## [Supplied data]
--
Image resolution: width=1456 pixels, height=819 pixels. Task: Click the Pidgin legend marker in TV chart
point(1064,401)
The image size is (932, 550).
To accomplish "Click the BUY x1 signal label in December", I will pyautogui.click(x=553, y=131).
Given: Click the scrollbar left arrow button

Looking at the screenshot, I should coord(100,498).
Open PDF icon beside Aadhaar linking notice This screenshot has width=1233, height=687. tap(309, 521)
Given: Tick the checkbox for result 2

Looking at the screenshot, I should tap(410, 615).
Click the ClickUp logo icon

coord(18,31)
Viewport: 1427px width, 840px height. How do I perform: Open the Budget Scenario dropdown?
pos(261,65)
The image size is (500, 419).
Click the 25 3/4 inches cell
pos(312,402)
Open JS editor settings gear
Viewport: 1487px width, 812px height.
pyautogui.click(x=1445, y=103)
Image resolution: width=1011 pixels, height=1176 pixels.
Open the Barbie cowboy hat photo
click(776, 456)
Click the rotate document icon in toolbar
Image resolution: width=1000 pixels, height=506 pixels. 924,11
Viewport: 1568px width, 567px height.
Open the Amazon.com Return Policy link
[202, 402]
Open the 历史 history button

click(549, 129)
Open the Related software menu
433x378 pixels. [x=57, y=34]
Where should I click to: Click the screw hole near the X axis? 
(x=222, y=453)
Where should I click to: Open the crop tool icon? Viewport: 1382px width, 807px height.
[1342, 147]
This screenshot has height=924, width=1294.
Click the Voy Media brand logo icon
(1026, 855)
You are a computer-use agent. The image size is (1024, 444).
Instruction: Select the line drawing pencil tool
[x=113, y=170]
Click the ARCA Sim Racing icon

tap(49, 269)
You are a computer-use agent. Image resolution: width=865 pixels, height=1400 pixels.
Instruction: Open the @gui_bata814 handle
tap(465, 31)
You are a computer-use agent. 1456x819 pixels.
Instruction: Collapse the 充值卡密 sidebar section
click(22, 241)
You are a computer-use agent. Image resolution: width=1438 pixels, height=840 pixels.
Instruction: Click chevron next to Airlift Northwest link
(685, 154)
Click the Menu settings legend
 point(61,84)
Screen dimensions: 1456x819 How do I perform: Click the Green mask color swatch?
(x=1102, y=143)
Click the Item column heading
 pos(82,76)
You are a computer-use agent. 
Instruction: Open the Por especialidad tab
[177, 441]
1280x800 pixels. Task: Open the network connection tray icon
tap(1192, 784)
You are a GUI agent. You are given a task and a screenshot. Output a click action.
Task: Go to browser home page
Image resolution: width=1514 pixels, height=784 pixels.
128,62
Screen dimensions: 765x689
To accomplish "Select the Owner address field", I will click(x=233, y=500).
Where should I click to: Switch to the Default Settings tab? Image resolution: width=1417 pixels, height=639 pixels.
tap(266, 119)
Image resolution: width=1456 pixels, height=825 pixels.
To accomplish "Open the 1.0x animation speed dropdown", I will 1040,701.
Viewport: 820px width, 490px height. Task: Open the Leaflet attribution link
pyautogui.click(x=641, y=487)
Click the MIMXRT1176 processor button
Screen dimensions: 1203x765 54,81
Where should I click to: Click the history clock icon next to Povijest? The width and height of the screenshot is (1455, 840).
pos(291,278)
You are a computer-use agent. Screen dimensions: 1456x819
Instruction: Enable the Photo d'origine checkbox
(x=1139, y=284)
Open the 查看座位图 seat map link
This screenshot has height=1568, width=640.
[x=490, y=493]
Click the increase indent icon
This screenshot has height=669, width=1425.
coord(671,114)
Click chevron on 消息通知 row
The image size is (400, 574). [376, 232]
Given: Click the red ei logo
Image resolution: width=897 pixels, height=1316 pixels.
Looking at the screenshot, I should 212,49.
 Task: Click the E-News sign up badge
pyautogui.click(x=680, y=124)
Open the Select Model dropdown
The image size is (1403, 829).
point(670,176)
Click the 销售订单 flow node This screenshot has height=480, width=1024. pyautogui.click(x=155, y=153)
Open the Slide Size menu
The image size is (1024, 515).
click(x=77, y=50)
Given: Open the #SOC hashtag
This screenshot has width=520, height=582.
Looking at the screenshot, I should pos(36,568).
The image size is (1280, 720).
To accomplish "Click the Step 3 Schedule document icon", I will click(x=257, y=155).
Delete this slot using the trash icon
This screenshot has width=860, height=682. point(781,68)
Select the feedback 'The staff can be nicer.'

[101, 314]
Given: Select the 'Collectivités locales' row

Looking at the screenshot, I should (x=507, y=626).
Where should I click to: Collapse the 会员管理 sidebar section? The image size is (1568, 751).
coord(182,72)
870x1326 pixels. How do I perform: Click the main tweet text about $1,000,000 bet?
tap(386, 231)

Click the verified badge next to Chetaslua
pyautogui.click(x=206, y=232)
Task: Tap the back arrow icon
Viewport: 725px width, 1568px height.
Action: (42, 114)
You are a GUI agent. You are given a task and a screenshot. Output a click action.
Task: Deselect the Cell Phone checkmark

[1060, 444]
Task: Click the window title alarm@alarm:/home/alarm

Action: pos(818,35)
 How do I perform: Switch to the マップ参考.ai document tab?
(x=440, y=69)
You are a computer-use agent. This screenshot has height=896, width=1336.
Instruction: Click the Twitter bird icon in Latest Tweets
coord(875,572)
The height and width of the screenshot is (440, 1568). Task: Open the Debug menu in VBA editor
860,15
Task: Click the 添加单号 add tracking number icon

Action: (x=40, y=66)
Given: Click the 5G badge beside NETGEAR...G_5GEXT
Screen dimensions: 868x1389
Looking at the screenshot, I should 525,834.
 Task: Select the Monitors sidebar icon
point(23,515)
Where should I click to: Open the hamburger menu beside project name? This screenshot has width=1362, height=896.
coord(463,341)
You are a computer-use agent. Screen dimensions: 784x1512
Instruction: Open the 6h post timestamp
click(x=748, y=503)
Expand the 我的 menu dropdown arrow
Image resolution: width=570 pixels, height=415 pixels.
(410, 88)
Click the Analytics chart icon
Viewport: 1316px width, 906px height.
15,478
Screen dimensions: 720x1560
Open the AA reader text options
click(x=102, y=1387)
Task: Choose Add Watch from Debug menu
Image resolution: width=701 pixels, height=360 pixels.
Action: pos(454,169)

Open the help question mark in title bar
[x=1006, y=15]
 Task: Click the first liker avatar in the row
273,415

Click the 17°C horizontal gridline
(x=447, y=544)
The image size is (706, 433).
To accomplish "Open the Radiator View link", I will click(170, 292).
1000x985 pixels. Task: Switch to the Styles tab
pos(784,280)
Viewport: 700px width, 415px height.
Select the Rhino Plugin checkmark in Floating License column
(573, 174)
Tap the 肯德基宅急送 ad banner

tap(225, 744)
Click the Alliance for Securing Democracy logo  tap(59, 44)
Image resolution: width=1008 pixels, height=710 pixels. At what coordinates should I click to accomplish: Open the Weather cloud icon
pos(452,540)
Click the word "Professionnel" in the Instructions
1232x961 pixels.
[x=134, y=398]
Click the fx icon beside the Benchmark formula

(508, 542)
--
## [Task to carry out]
Put every line of the data above into a Markdown table with the columns Row and Line, numbering the rows and leaving out blank lines.

## [Reply to the exercise]
| Row | Line |
|---|---|
| 1 | Image resolution: width=1456 pixels, height=819 pixels. Task: Click the Pidgin legend marker in TV chart |
| 2 | point(1064,401) |
| 3 | The image size is (932, 550). |
| 4 | To accomplish "Click the BUY x1 signal label in December", I will pyautogui.click(x=553, y=131). |
| 5 | Given: Click the scrollbar left arrow button |
| 6 | Looking at the screenshot, I should coord(100,498). |
| 7 | Open PDF icon beside Aadhaar linking notice This screenshot has width=1233, height=687. tap(309, 521) |
| 8 | Given: Tick the checkbox for result 2 |
| 9 | Looking at the screenshot, I should tap(410, 615). |
| 10 | Click the ClickUp logo icon |
| 11 | coord(18,31) |
| 12 | Viewport: 1427px width, 840px height. How do I perform: Open the Budget Scenario dropdown? |
| 13 | pos(261,65) |
| 14 | The image size is (500, 419). |
| 15 | Click the 25 3/4 inches cell |
| 16 | pos(312,402) |
| 17 | Open JS editor settings gear |
| 18 | Viewport: 1487px width, 812px height. |
| 19 | pyautogui.click(x=1445, y=103) |
| 20 | Image resolution: width=1011 pixels, height=1176 pixels. |
| 21 | Open the Barbie cowboy hat photo |
| 22 | click(776, 456) |
| 23 | Click the rotate document icon in toolbar |
| 24 | Image resolution: width=1000 pixels, height=506 pixels. 924,11 |
| 25 | Viewport: 1568px width, 567px height. |
| 26 | Open the Amazon.com Return Policy link |
| 27 | [202, 402] |
| 28 | Open the 历史 history button |
| 29 | click(549, 129) |
| 30 | Open the Related software menu |
| 31 | 433x378 pixels. [x=57, y=34] |
| 32 | Where should I click to: Click the screw hole near the X axis?  |
| 33 | (x=222, y=453) |
| 34 | Where should I click to: Open the crop tool icon? Viewport: 1382px width, 807px height. |
| 35 | [1342, 147] |
| 36 | This screenshot has height=924, width=1294. |
| 37 | Click the Voy Media brand logo icon |
| 38 | (1026, 855) |
| 39 | You are a computer-use agent. The image size is (1024, 444). |
| 40 | Instruction: Select the line drawing pencil tool |
| 41 | [x=113, y=170] |
| 42 | Click the ARCA Sim Racing icon |
| 43 | tap(49, 269) |
| 44 | You are a computer-use agent. Image resolution: width=865 pixels, height=1400 pixels. |
| 45 | Instruction: Open the @gui_bata814 handle |
| 46 | tap(465, 31) |
| 47 | You are a computer-use agent. 1456x819 pixels. |
| 48 | Instruction: Collapse the 充值卡密 sidebar section |
| 49 | click(22, 241) |
| 50 | You are a computer-use agent. Image resolution: width=1438 pixels, height=840 pixels. |
| 51 | Instruction: Click chevron next to Airlift Northwest link |
| 52 | (685, 154) |
| 53 | Click the Menu settings legend |
| 54 |  point(61,84) |
| 55 | Screen dimensions: 1456x819 How do I perform: Click the Green mask color swatch? |
| 56 | (x=1102, y=143) |
| 57 | Click the Item column heading |
| 58 |  pos(82,76) |
| 59 | You are a computer-use agent.  |
| 60 | Instruction: Open the Por especialidad tab |
| 61 | [177, 441] |
| 62 | 1280x800 pixels. Task: Open the network connection tray icon |
| 63 | tap(1192, 784) |
| 64 | You are a GUI agent. You are given a task and a screenshot. Output a click action. |
| 65 | Task: Go to browser home page |
| 66 | Image resolution: width=1514 pixels, height=784 pixels. |
| 67 | 128,62 |
| 68 | Screen dimensions: 765x689 |
| 69 | To accomplish "Select the Owner address field", I will click(x=233, y=500). |
| 70 | Where should I click to: Switch to the Default Settings tab? Image resolution: width=1417 pixels, height=639 pixels. |
| 71 | tap(266, 119) |
| 72 | Image resolution: width=1456 pixels, height=825 pixels. |
| 73 | To accomplish "Open the 1.0x animation speed dropdown", I will 1040,701. |
| 74 | Viewport: 820px width, 490px height. Task: Open the Leaflet attribution link |
| 75 | pyautogui.click(x=641, y=487) |
| 76 | Click the MIMXRT1176 processor button |
| 77 | Screen dimensions: 1203x765 54,81 |
| 78 | Where should I click to: Click the history clock icon next to Povijest? The width and height of the screenshot is (1455, 840). |
| 79 | pos(291,278) |
| 80 | You are a computer-use agent. Screen dimensions: 1456x819 |
| 81 | Instruction: Enable the Photo d'origine checkbox |
| 82 | (x=1139, y=284) |
| 83 | Open the 查看座位图 seat map link |
| 84 | This screenshot has height=1568, width=640. |
| 85 | [x=490, y=493] |
| 86 | Click the increase indent icon |
| 87 | This screenshot has height=669, width=1425. |
| 88 | coord(671,114) |
| 89 | Click chevron on 消息通知 row |
| 90 | The image size is (400, 574). [376, 232] |
| 91 | Given: Click the red ei logo |
| 92 | Image resolution: width=897 pixels, height=1316 pixels. |
| 93 | Looking at the screenshot, I should 212,49. |
| 94 |  Task: Click the E-News sign up badge |
| 95 | pyautogui.click(x=680, y=124) |
| 96 | Open the Select Model dropdown |
| 97 | The image size is (1403, 829). |
| 98 | point(670,176) |
| 99 | Click the 销售订单 flow node This screenshot has height=480, width=1024. pyautogui.click(x=155, y=153) |
| 100 | Open the Slide Size menu |
| 101 | The image size is (1024, 515). |
| 102 | click(x=77, y=50) |
| 103 | Given: Open the #SOC hashtag |
| 104 | This screenshot has width=520, height=582. |
| 105 | Looking at the screenshot, I should pos(36,568). |
| 106 | The image size is (1280, 720). |
| 107 | To accomplish "Click the Step 3 Schedule document icon", I will click(x=257, y=155). |
| 108 | Delete this slot using the trash icon |
| 109 | This screenshot has width=860, height=682. point(781,68) |
| 110 | Select the feedback 'The staff can be nicer.' |
| 111 | [101, 314] |
| 112 | Given: Select the 'Collectivités locales' row |
| 113 | Looking at the screenshot, I should (x=507, y=626). |
| 114 | Where should I click to: Collapse the 会员管理 sidebar section? The image size is (1568, 751). |
| 115 | coord(182,72) |
| 116 | 870x1326 pixels. How do I perform: Click the main tweet text about $1,000,000 bet? |
| 117 | tap(386, 231) |
| 118 | Click the verified badge next to Chetaslua |
| 119 | pyautogui.click(x=206, y=232) |
| 120 | Task: Tap the back arrow icon |
| 121 | Viewport: 725px width, 1568px height. |
| 122 | Action: (42, 114) |
| 123 | You are a GUI agent. You are given a task and a screenshot. Output a click action. |
| 124 | Task: Deselect the Cell Phone checkmark |
| 125 | [1060, 444] |
| 126 | Task: Click the window title alarm@alarm:/home/alarm |
| 127 | Action: pos(818,35) |
| 128 |  How do I perform: Switch to the マップ参考.ai document tab? |
| 129 | (x=440, y=69) |
| 130 | You are a computer-use agent. This screenshot has height=896, width=1336. |
| 131 | Instruction: Click the Twitter bird icon in Latest Tweets |
| 132 | coord(875,572) |
| 133 | The height and width of the screenshot is (440, 1568). Task: Open the Debug menu in VBA editor |
| 134 | 860,15 |
| 135 | Task: Click the 添加单号 add tracking number icon |
| 136 | Action: (x=40, y=66) |
| 137 | Given: Click the 5G badge beside NETGEAR...G_5GEXT |
| 138 | Screen dimensions: 868x1389 |
| 139 | Looking at the screenshot, I should 525,834. |
| 140 |  Task: Select the Monitors sidebar icon |
| 141 | point(23,515) |
| 142 | Where should I click to: Open the hamburger menu beside project name? This screenshot has width=1362, height=896. |
| 143 | coord(463,341) |
| 144 | You are a computer-use agent. Screen dimensions: 784x1512 |
| 145 | Instruction: Open the 6h post timestamp |
| 146 | click(x=748, y=503) |
| 147 | Expand the 我的 menu dropdown arrow |
| 148 | Image resolution: width=570 pixels, height=415 pixels. |
| 149 | (410, 88) |
| 150 | Click the Analytics chart icon |
| 151 | Viewport: 1316px width, 906px height. |
| 152 | 15,478 |
| 153 | Screen dimensions: 720x1560 |
| 154 | Open the AA reader text options |
| 155 | click(x=102, y=1387) |
| 156 | Task: Choose Add Watch from Debug menu |
| 157 | Image resolution: width=701 pixels, height=360 pixels. |
| 158 | Action: pos(454,169) |
| 159 | Open the help question mark in title bar |
| 160 | [x=1006, y=15] |
| 161 |  Task: Click the first liker avatar in the row |
| 162 | 273,415 |
| 163 | Click the 17°C horizontal gridline |
| 164 | (x=447, y=544) |
| 165 | The image size is (706, 433). |
| 166 | To accomplish "Open the Radiator View link", I will click(170, 292). |
| 167 | 1000x985 pixels. Task: Switch to the Styles tab |
| 168 | pos(784,280) |
| 169 | Viewport: 700px width, 415px height. |
| 170 | Select the Rhino Plugin checkmark in Floating License column |
| 171 | (573, 174) |
| 172 | Tap the 肯德基宅急送 ad banner |
| 173 | tap(225, 744) |
| 174 | Click the Alliance for Securing Democracy logo  tap(59, 44) |
| 175 | Image resolution: width=1008 pixels, height=710 pixels. At what coordinates should I click to accomplish: Open the Weather cloud icon |
| 176 | pos(452,540) |
| 177 | Click the word "Professionnel" in the Instructions |
| 178 | 1232x961 pixels. |
| 179 | [x=134, y=398] |
| 180 | Click the fx icon beside the Benchmark formula |
| 181 | (508, 542) |